L’ÉLECTION  du président Rohani, considéré comme un modéré, semblait correspondre à un adoucissement des positions iraniennes. Elle a été aussitôt suivie d’une nouvelle offre de Téhéran de reprendre les conversations sur le nucléaire iranien. Les négociateurs dépêchés par M. Rohani exprimaient un immense enthousiasme et affirmaient que l’accord était à portée de la main, qu’il ne faudrait pas six mois pour qu’il fût conclu. Au début de la semaine dernière, les Iraniens et les Cinq + 1 (les membres permanents du Conseil de sécurité de l’ONU plus l’Allemagne) ont fait venir à Genève, inopinément, leurs ministres des Affaires étrangères parce qu’ils estimaient que l’accord était imminent. Laurent Fabius, contrairement à ses homologues occidentaux et russe, demanda des garanties supplémentaires, ce qui a irrité les États-Unis. « Une puce qui empêche un accord historique ! », s’exclama un négociateur américain.

Une douche froide.

Mais l’enjeu des discussions méritait mieux qu’un document signé à la hâte et susceptible de créer, à l’usage, des équivoques périlleuses. Le chef de la diplomatie française ne devait pas avoir tout à fait tort puisque, à la réunion suivante, les délégués iraniens ont refusé de s’engager dans le sens souhaité par la France. En même temps, à Téhéran, l’ayatollah Ali Khamenei, Guide suprême dont l’autorité est supérieure à celle du président Rohani, reprenait mot pour mot le discours morbide de l’ex-président Ahmadinejad, en déclarant qu’Israël était « voué à disparaître », et que jamais l’Iran ne renoncerait à sa vocation nucléaire.

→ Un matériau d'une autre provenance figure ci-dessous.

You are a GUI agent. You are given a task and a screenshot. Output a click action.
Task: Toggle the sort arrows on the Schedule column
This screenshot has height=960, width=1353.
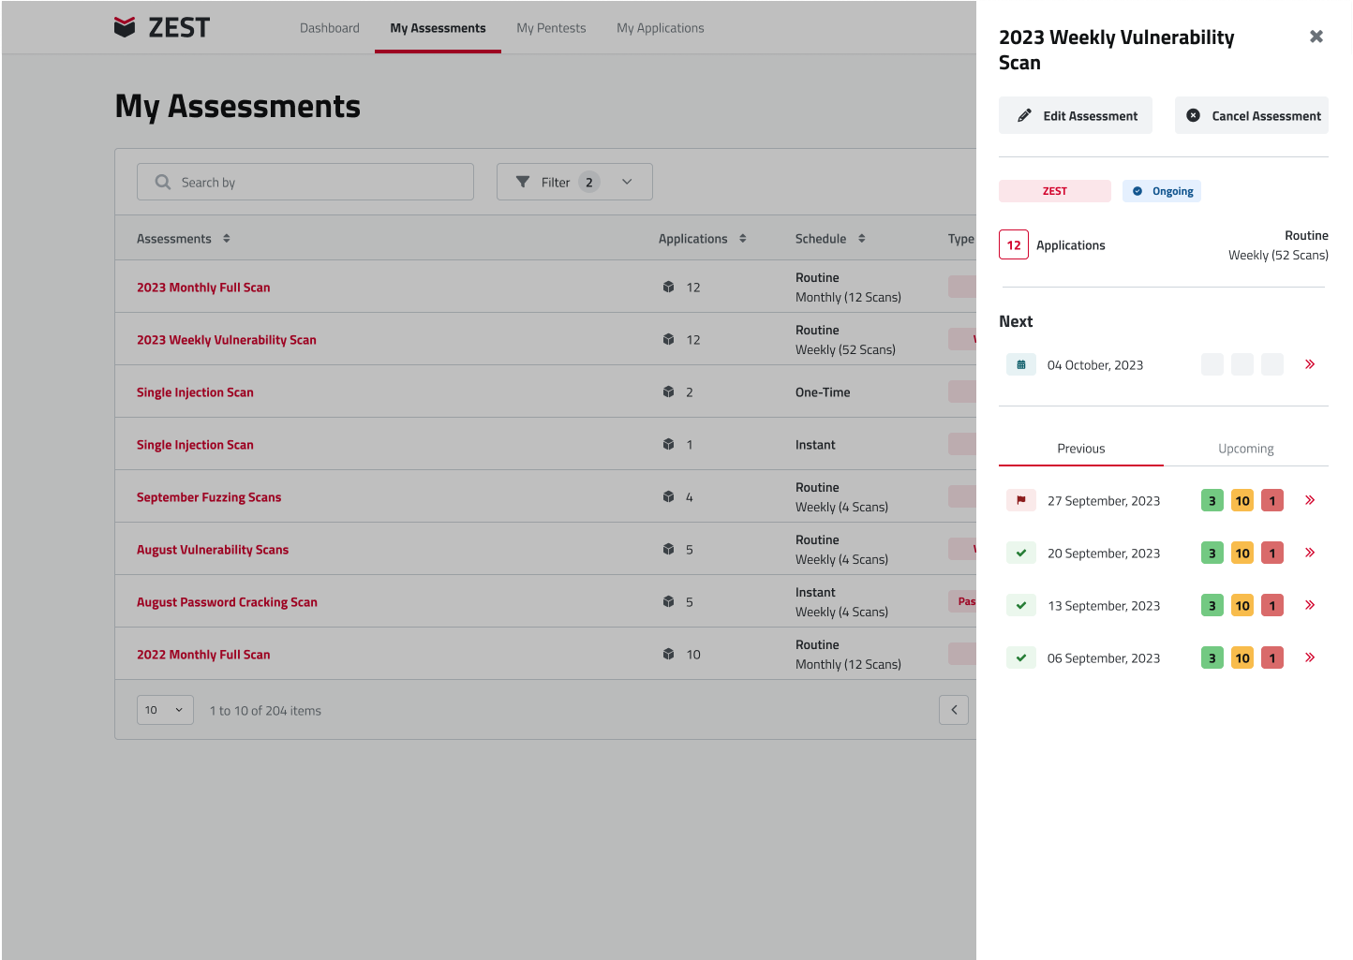click(861, 238)
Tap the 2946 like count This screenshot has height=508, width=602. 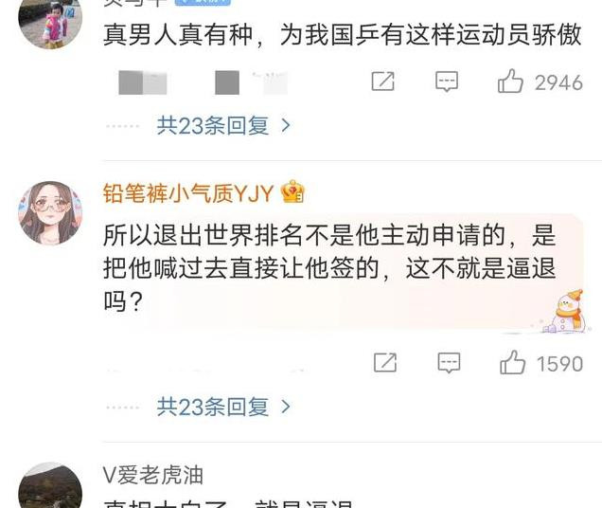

Une douche froide. Tout se passe comme si, accablé par les sanctions économiques et commerciales, l’Iran cherchait davantage à les supprimer qu’à s’engager dans la voie de la paix. Pour autant, la négociation n’est pas interrompue, seulement différée de quelques jours : on se reverra bientôt pour de nouveaux entretiens. D’aucuns voient dans l’attitude française une continuité qu’ils jugent alarmante. M. Fabius a soigneusement préparé la visite du président en Israël qui, quoi qu’on en dise, a été un succès parce qu’elle a rapproché les gouvernements israélien et français en dépit de différences idéologiques profondes. Pour une part, M. Netanyahu a bénéficié d’un regain de crédibilité qui compense son isolement dans le monde ; pour une autre part, la France, qui a réussi à obtenir confiance des Palestiniens et des Israéliens à la fois, aura désormais plus d’influence sur le gouvernement israélien, ce qui, sait-on jamais ?, peut contribuer aux progrès de la paix.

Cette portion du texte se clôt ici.